Samuele Ellena 

Étudiant au doctorat en littérature comparée à l’Université de Montréal

Samuele Ellena

Après avoir fréquenté l’Università di Bologna, l’Université de Strasbourg et l’Université Cheick Anta Diop de Dakar, j’ai obtenu en 2021 le triple diplôme (italien, français et sénégalais) et le titre de docteur magistral en lettres avec la mention cum laude. À cette occasion, j’ai présenté le mémoire intitulé Texte et contexte littéraire. Bakary Diallo et Abdoulaye Sadji à l’épreuve de la théorie des champs, où je réévalue les premiers textes africains francophones à travers la théorie bourdieusienne.

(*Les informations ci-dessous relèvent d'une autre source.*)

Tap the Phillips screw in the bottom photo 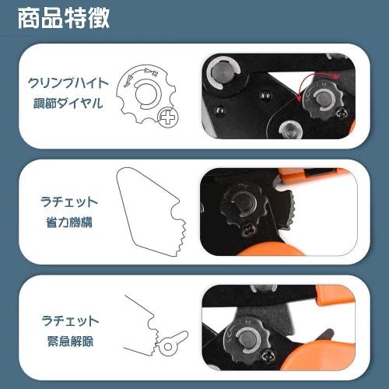(x=268, y=356)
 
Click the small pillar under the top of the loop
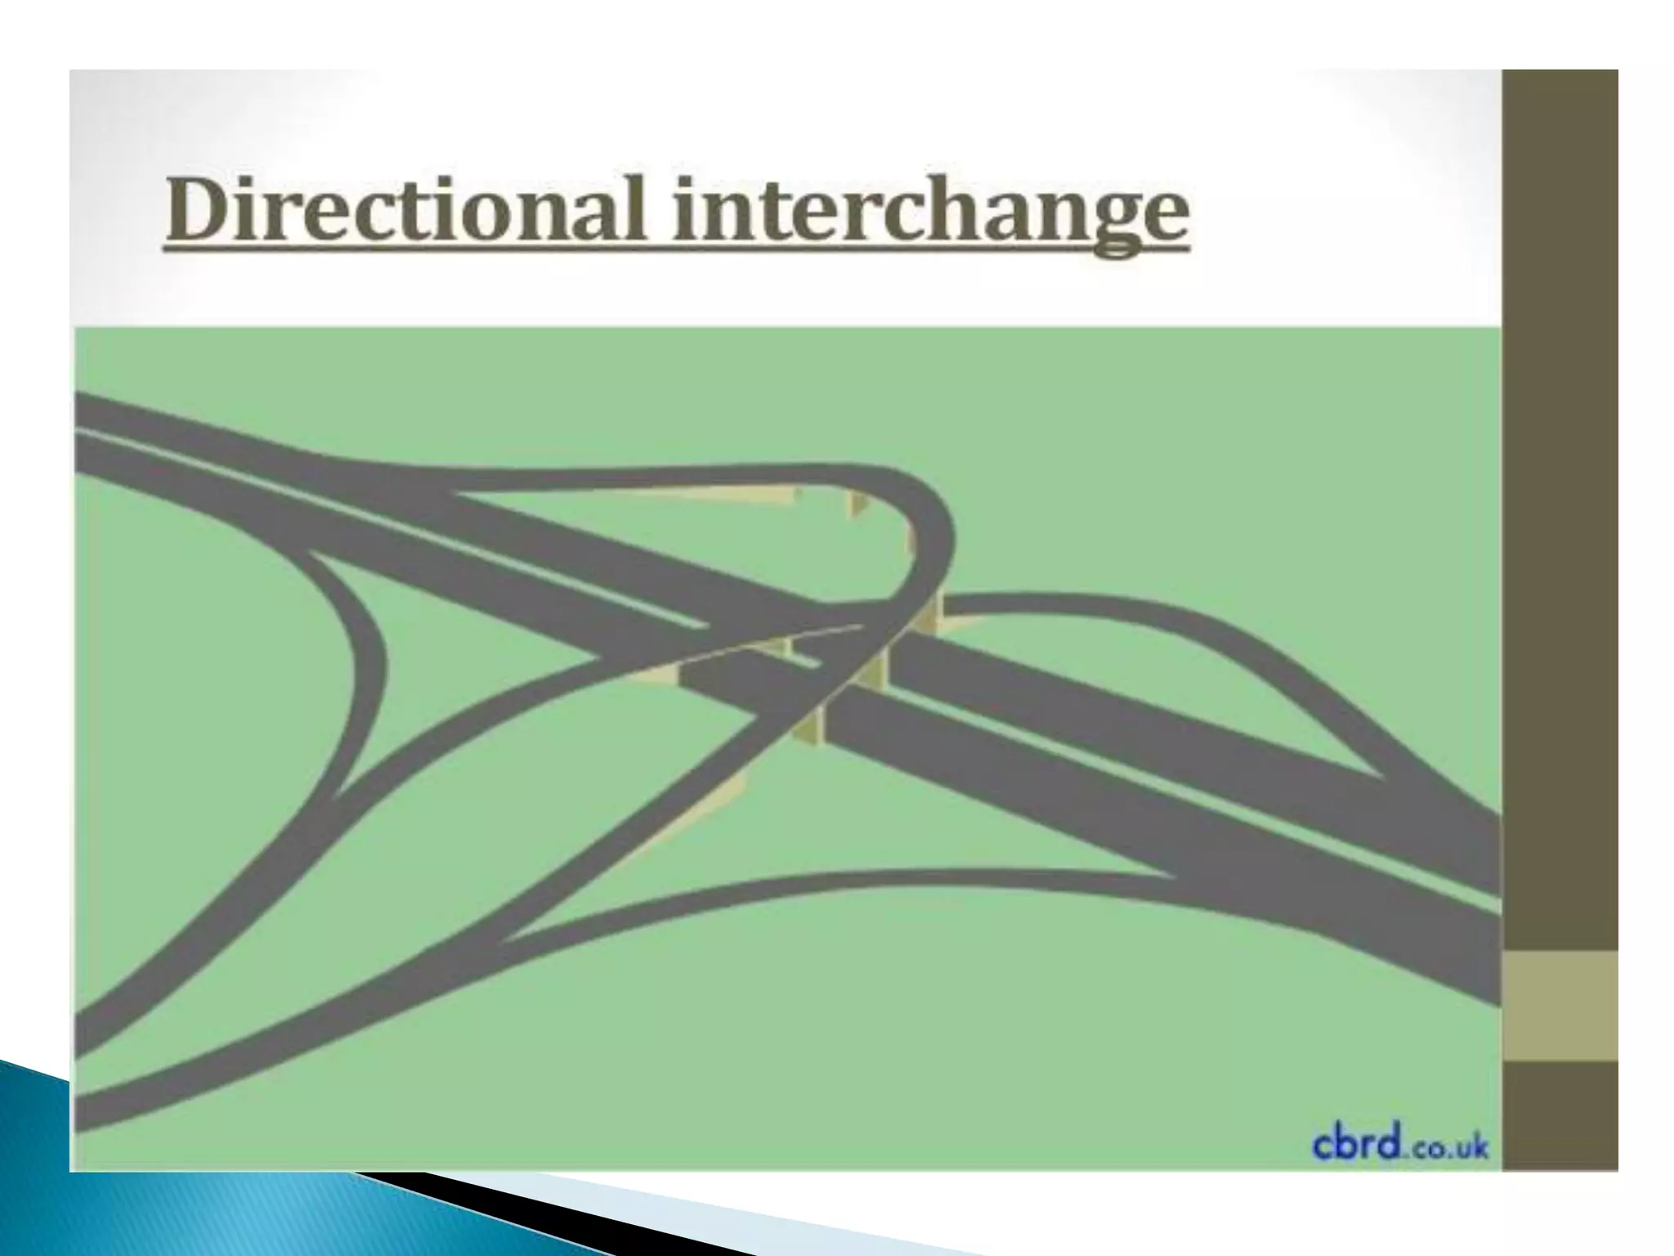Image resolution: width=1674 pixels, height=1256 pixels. pyautogui.click(x=857, y=503)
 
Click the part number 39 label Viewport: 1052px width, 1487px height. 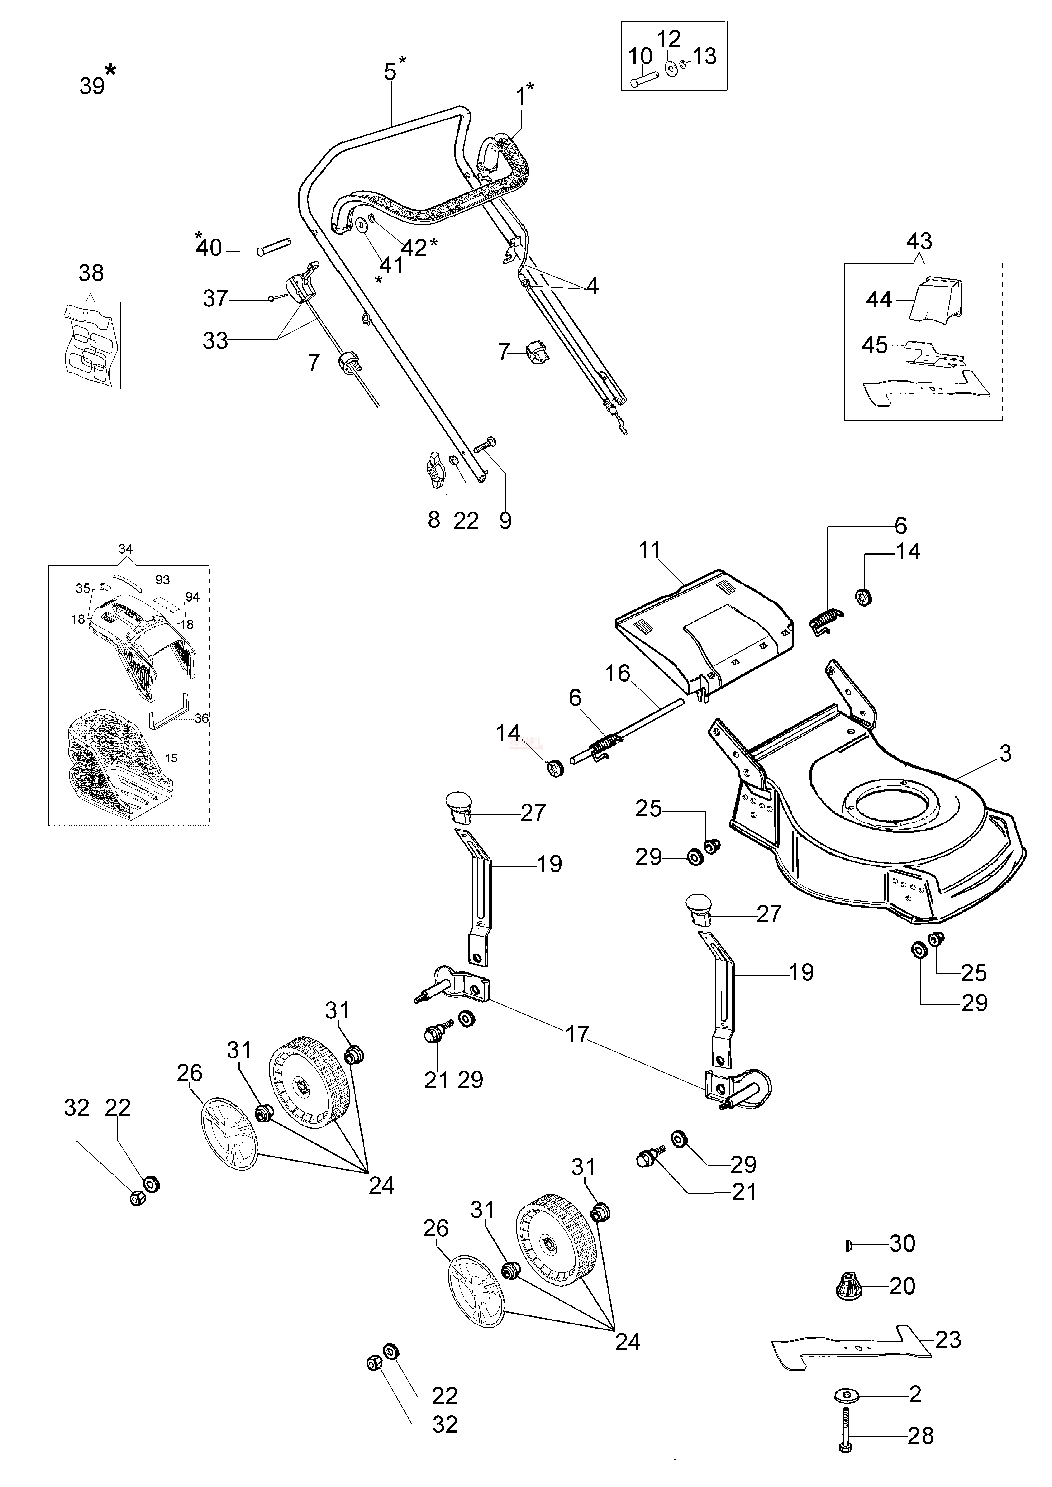92,86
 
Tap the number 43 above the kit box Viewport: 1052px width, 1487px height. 919,241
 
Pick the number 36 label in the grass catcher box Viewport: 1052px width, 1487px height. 201,718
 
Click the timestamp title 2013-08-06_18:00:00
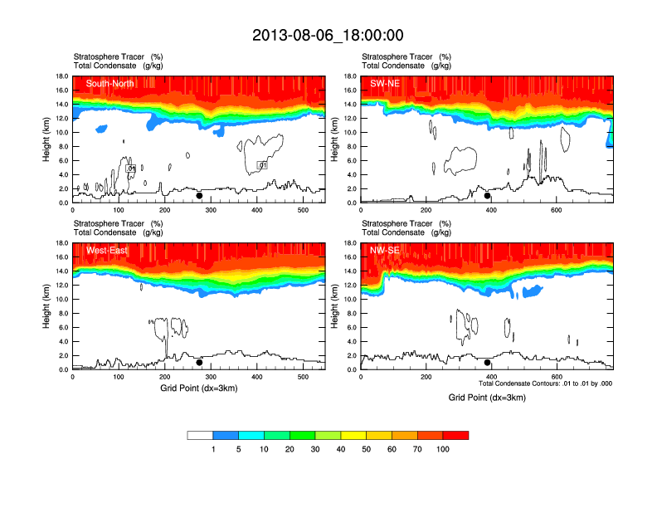[328, 35]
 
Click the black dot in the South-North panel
[199, 196]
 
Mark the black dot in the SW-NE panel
[488, 196]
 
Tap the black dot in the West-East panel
[199, 363]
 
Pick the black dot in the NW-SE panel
[488, 363]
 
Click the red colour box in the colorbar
[455, 435]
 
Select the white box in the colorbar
[200, 435]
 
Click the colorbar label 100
[442, 449]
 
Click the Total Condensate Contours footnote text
[545, 383]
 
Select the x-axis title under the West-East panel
[198, 388]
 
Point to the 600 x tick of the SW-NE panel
[555, 211]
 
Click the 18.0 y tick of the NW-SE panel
[350, 243]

Je suis actuellement doctorant au Département de littératures et de langues du monde de l’Université de Montréal, spécialisation littérature comparée. Dans mes recherches, j’étudie comment des auteurs et autrices socialement périphériques ont su exploiter leur situation marginale afin de perturber les imaginaires institués et fragmenter l’hégémonie culturelle, soit-elle ethnocentrique, phallocentrique ou issue d’un modèle néolibéral qui tolère mal l’hétérogénéité. Le roman Force-Bonté de Bakary Diallo me permet d’observer l’émergence de la littérature africaine d’expression française dans le contexte français de l’entre-deux-guerres. Diallo, un auteur souvent oublié par la critique, lorsqu’il est considéré en relation aux règles d’expression auxquelles il est soumis et selon son habilité de négociation envers le système de création dans lequel il bouge, devient un véritable nomothète du champ littéraire et le fondateur de la position d’écrivain noir en France. L’étude de la trilogie autobiographique, ou prétendue telle, de l’écrivaine sénégalaise Ken Bugul m’alloue un point d’observation favorable d’où résulte clairement que des violences similaires prennent forme différemment selon le contexte. Dans l’Afrique subsaharienne postcoloniale, les femmes se retrouvent renfermées dans un piège créatif similaire à ceux qui avaient été fabriqué autour des premiers écrivains noirs en France. Ken Bugul est une prestidigitatrice formidable : elle s’avère capable de se faufiler à travers les règles du dicible et de reformuler le régime de vérité en vigueur. Finalement, Yves Boisvert occupe la position d’une minorité précise : celle qui a perdu le Référendum québécois de 1995. Sa trilogie Cultures périphériques est la reconstruction d’une autre Amérique, celle périphérique et parallèle, que l’enthousiasme pour une modernité rugissante a invisibilisée. Sans s’octroyer le luxe d’une idéalisation et à travers une implosion de la poéticité et de la langue, la sienne est une réécriture du territoire : décolonisée, décentralisée et déterritorialisée. Pour moi, les textes de Bakary Diallo, Ken Bugul et Yves Boisvert représentent le point de départ d’une réflexion théorique où la marginalité n’est guère aperçue à travers un regard bienveillant et inclusif, mais comme l’épicentre de l’amélioration sociale. À savoir, le lieu épistémique privilégié depuis lequel démocratiser le savoir et réinventer le partage des ressources.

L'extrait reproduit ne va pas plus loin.